• [Exercise requirements]: Lay out the listing below as a JSON list of strings, one string per line and blank lines omitted, covering only the lines from its start through the line containing "(x=97, y=594)", inclusive.

[Rows of pointing data]
• • •
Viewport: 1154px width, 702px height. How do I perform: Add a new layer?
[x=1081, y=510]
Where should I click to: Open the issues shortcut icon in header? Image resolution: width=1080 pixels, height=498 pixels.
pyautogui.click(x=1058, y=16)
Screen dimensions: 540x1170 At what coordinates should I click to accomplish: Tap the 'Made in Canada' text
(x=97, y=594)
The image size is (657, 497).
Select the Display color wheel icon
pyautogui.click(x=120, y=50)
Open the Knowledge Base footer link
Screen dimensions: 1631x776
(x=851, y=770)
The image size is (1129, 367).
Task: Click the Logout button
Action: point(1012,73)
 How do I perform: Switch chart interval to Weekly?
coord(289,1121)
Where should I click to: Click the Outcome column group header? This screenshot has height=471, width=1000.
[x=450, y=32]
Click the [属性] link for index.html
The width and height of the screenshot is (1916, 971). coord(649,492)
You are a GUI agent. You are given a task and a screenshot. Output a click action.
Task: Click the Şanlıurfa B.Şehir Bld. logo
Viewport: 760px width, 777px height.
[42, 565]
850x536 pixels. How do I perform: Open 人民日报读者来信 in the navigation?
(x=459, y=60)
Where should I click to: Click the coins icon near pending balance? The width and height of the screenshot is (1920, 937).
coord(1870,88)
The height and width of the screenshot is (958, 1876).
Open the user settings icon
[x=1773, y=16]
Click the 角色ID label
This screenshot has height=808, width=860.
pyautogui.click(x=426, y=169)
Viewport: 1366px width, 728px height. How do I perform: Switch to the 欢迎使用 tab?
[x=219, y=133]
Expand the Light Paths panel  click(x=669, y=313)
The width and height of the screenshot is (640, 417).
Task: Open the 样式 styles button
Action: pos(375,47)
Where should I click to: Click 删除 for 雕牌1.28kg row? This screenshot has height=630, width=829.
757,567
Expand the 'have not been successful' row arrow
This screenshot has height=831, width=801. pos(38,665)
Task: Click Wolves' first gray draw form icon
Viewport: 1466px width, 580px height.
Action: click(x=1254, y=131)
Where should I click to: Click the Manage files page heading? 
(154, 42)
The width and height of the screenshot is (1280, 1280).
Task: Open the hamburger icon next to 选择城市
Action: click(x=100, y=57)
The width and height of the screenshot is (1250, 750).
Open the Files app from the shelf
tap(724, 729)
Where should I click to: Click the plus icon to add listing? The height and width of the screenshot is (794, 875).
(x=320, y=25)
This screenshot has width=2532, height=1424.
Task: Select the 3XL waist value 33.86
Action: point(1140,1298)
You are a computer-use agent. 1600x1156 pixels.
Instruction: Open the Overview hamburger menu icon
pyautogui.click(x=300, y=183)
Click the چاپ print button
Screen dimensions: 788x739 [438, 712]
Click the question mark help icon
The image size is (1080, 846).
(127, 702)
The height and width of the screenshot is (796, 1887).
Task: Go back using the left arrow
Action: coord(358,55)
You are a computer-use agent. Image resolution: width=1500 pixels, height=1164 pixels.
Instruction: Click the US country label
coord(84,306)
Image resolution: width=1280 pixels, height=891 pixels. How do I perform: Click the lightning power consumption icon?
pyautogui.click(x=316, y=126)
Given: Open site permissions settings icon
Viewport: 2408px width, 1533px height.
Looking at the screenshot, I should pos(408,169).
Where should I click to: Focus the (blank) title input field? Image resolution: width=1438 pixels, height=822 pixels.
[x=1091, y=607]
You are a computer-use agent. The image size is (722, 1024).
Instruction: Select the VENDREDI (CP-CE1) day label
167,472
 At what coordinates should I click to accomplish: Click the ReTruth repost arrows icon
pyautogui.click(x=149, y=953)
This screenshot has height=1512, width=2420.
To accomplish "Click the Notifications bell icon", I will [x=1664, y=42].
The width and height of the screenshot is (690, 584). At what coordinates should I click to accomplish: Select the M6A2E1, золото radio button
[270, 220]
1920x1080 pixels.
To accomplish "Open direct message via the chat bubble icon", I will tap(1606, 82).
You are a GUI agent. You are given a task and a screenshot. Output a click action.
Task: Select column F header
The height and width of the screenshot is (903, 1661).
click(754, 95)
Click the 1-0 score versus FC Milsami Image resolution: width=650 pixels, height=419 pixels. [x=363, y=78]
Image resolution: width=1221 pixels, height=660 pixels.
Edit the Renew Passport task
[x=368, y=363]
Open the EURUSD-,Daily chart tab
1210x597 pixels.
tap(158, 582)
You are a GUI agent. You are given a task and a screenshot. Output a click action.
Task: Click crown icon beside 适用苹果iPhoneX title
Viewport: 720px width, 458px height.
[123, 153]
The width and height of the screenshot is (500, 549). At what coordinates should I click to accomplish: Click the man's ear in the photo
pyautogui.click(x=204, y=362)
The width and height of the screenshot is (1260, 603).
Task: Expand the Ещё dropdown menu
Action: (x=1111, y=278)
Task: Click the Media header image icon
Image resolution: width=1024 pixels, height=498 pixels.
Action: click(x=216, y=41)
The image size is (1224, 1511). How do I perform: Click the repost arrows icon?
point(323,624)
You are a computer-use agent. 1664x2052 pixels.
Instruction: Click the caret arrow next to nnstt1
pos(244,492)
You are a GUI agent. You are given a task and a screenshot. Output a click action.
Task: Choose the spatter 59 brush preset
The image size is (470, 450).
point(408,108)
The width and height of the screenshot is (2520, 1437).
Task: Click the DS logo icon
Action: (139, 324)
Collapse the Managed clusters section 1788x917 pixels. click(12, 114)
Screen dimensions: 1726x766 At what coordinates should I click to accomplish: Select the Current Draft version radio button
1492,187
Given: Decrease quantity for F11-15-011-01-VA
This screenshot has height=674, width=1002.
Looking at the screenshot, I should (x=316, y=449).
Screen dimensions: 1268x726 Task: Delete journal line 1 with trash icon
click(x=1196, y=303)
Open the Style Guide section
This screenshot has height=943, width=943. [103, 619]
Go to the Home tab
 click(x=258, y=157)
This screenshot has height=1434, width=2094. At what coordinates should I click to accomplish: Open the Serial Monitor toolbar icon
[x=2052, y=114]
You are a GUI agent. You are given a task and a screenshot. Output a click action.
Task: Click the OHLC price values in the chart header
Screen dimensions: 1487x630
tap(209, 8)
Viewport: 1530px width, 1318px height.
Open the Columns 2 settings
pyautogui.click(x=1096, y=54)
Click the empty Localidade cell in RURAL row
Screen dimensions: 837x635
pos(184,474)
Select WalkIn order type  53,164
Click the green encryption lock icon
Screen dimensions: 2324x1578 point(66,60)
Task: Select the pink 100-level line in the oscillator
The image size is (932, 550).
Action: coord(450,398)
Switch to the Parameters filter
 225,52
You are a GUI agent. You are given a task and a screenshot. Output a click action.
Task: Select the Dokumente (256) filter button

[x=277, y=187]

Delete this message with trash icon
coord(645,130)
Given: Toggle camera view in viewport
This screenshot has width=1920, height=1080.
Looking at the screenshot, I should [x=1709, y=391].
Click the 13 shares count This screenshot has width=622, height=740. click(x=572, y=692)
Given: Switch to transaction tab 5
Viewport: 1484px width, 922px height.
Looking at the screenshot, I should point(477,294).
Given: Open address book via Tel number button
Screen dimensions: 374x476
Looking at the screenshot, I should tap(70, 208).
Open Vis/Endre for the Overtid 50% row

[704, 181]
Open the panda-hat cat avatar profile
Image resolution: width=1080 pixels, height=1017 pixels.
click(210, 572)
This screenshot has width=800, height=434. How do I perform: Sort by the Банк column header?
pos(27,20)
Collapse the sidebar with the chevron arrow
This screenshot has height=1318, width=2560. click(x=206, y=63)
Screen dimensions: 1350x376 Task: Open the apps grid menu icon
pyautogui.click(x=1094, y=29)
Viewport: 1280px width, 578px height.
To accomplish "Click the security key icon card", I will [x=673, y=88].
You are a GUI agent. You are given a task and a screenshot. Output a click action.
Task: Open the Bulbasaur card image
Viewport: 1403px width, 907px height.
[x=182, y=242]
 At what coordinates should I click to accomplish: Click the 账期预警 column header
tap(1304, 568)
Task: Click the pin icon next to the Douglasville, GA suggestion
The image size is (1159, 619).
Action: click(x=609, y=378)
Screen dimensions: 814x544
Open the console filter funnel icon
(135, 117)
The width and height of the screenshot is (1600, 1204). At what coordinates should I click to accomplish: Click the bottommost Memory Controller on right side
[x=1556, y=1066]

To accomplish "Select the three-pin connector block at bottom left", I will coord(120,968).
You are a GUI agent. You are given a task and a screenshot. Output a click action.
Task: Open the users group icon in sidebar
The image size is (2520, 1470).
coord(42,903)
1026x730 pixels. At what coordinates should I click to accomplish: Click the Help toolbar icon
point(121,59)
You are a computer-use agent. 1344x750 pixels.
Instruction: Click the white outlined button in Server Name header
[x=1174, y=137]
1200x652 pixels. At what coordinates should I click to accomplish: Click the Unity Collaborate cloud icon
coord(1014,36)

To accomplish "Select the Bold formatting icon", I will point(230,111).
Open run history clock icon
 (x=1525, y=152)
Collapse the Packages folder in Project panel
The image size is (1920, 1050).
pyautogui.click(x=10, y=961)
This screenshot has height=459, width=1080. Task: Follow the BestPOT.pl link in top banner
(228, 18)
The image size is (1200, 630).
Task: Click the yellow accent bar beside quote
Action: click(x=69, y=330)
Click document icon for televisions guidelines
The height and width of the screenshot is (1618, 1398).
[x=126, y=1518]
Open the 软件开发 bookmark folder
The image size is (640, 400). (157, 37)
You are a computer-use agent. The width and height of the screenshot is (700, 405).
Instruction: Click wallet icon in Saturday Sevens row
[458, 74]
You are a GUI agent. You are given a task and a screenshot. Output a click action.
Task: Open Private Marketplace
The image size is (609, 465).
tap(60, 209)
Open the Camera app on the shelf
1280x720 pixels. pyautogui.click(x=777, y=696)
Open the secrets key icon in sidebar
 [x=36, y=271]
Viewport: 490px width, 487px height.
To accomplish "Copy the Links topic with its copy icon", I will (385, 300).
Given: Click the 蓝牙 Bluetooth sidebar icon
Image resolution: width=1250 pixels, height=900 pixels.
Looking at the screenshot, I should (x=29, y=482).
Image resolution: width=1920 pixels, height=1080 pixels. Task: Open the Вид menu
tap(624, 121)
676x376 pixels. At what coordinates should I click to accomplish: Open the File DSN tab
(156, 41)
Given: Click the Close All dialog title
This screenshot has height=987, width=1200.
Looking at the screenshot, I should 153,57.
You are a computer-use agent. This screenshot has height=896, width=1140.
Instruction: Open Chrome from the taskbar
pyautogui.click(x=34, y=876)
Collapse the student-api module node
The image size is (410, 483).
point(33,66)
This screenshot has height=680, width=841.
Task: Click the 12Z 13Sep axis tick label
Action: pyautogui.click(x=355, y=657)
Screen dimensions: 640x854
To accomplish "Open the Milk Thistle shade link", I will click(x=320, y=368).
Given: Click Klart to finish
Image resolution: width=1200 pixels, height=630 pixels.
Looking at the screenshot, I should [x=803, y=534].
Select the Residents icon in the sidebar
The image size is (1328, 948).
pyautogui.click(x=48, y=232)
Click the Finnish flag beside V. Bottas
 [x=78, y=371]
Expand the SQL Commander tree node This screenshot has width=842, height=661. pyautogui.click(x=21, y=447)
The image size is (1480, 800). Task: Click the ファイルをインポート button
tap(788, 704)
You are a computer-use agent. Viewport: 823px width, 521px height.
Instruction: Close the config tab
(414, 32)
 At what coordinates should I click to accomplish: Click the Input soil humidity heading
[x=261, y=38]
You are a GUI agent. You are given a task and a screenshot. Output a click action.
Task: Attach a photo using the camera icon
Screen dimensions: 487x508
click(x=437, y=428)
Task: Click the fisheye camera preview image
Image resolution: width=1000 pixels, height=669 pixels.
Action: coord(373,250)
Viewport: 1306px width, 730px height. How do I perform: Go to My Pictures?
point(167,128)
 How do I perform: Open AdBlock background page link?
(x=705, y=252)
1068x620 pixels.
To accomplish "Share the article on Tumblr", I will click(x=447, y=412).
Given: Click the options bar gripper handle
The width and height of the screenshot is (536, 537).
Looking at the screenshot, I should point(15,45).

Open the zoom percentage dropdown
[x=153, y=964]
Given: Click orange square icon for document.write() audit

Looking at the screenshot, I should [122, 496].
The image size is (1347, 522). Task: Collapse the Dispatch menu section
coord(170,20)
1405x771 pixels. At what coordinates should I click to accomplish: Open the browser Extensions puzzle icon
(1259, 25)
• • •
• [Complete response]:
[
  "Viewport: 1154px width, 702px height. How do I perform: Add a new layer?",
  "[x=1081, y=510]",
  "Where should I click to: Open the issues shortcut icon in header? Image resolution: width=1080 pixels, height=498 pixels.",
  "pyautogui.click(x=1058, y=16)",
  "Screen dimensions: 540x1170 At what coordinates should I click to accomplish: Tap the 'Made in Canada' text",
  "(x=97, y=594)"
]